### MATERIAL FOR THIS TASK
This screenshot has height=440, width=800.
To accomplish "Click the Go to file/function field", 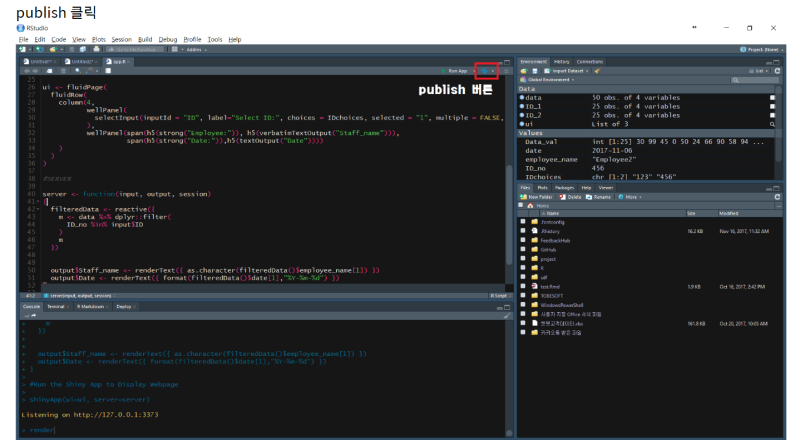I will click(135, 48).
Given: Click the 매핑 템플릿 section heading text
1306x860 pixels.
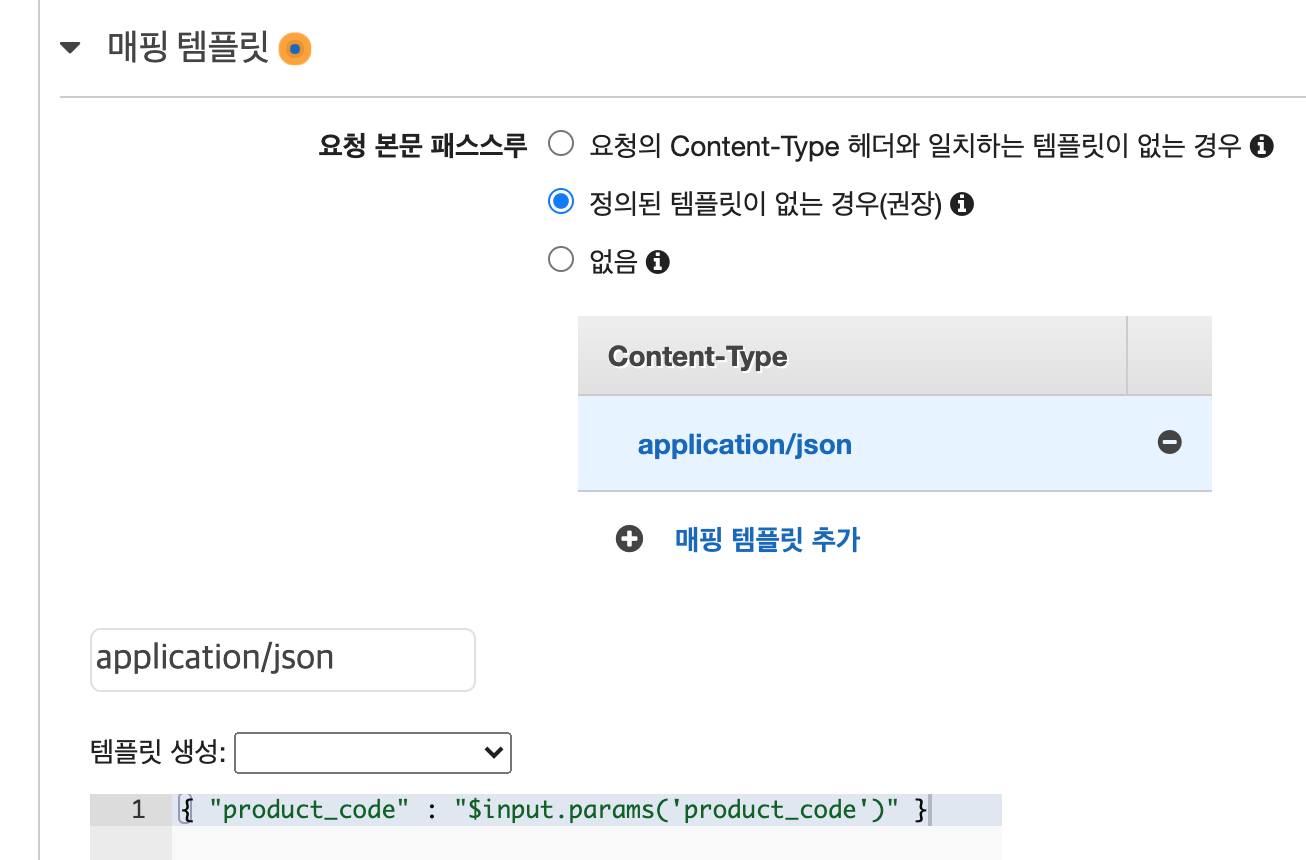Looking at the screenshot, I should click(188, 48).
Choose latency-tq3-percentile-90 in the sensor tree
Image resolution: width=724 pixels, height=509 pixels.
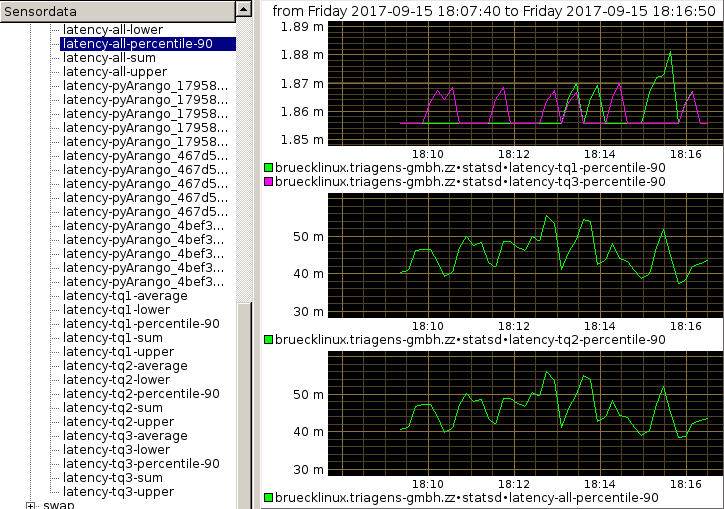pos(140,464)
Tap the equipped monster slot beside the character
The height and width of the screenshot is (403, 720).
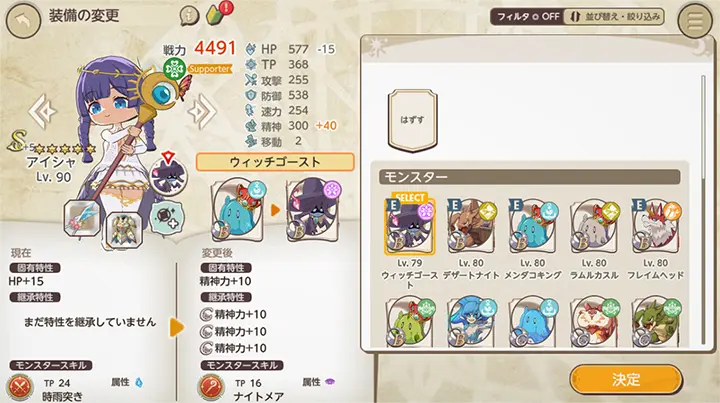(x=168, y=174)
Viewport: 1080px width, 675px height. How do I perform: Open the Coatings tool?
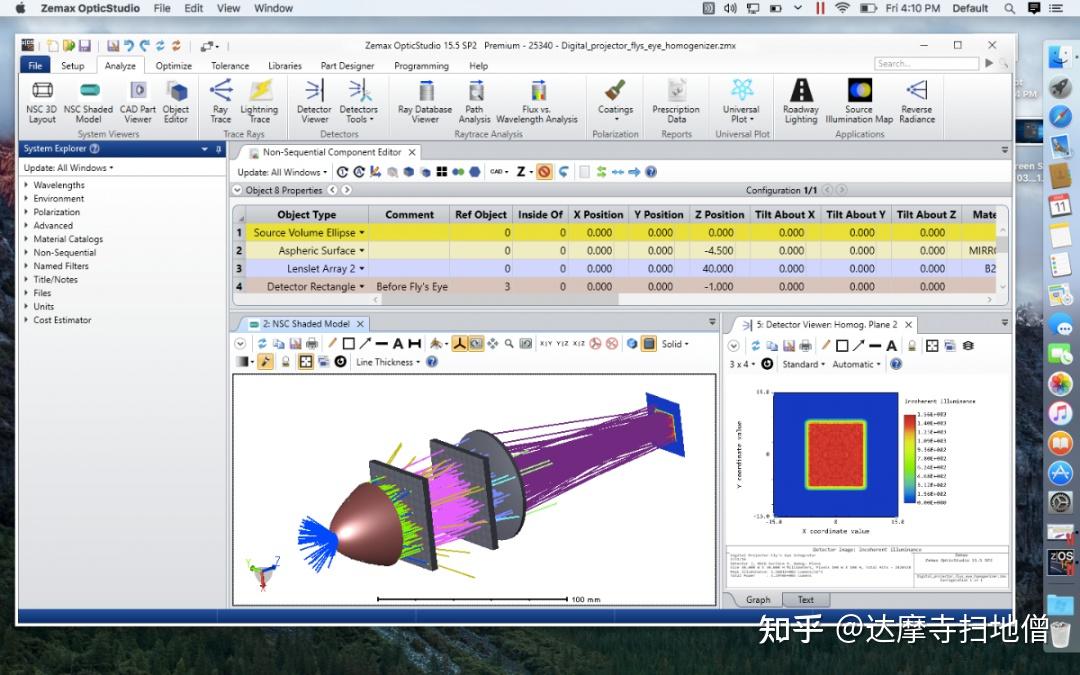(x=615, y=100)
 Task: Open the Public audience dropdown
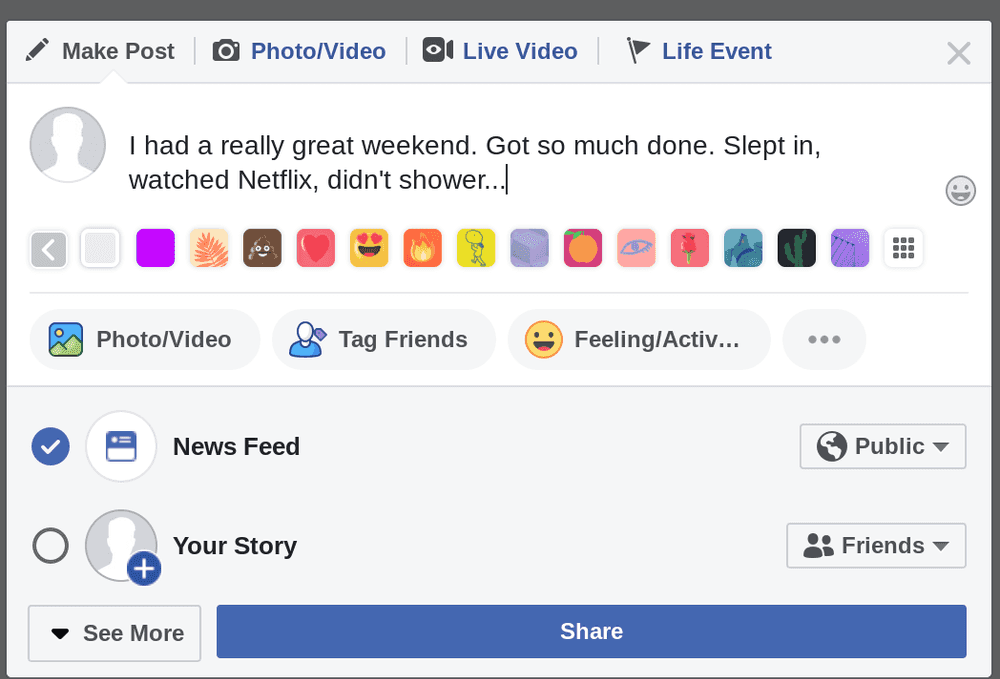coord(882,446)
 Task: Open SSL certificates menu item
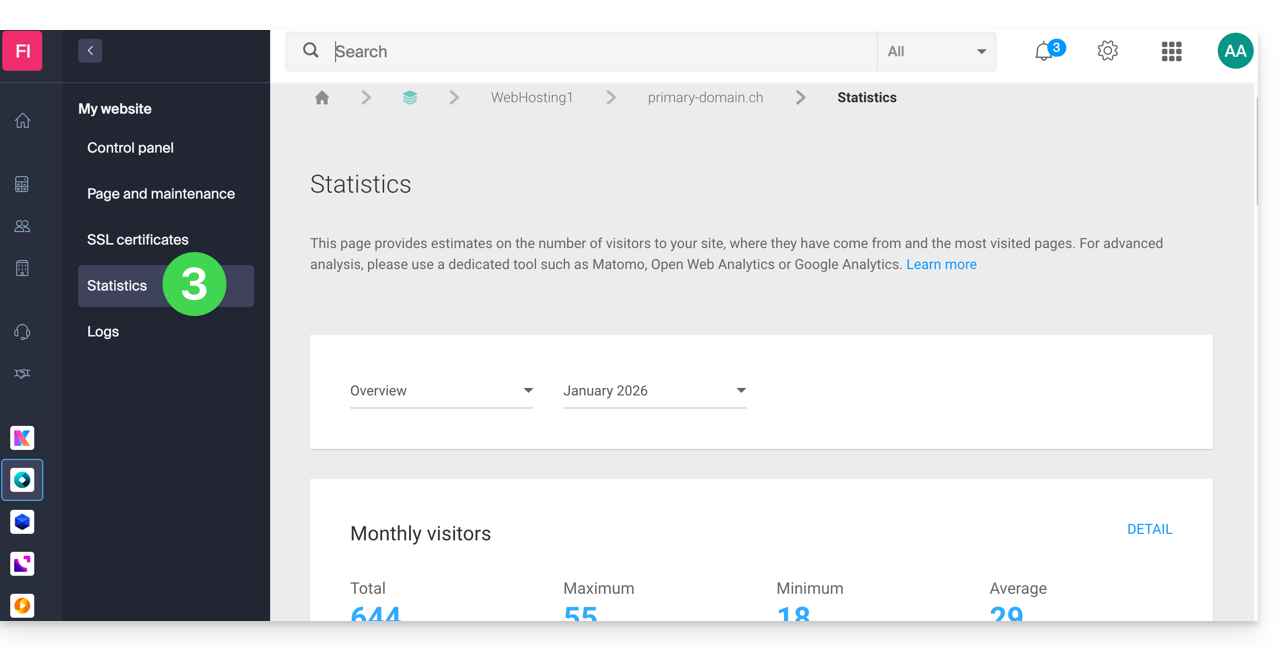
######
--- EXERCISE INSTRUCTIONS ---
Copy exactly the lines from the line containing "The height and" through the last line of the records, both included, and omit every picture.

--- ANSWER ---
The height and width of the screenshot is (403, 720).
(x=168, y=174)
Viewport: 1080px width, 675px height. How do I perform: Open the Coatings tool?
(x=615, y=100)
 Task: Open the Public audience dropdown
coord(882,446)
 Task: Open SSL certificates menu item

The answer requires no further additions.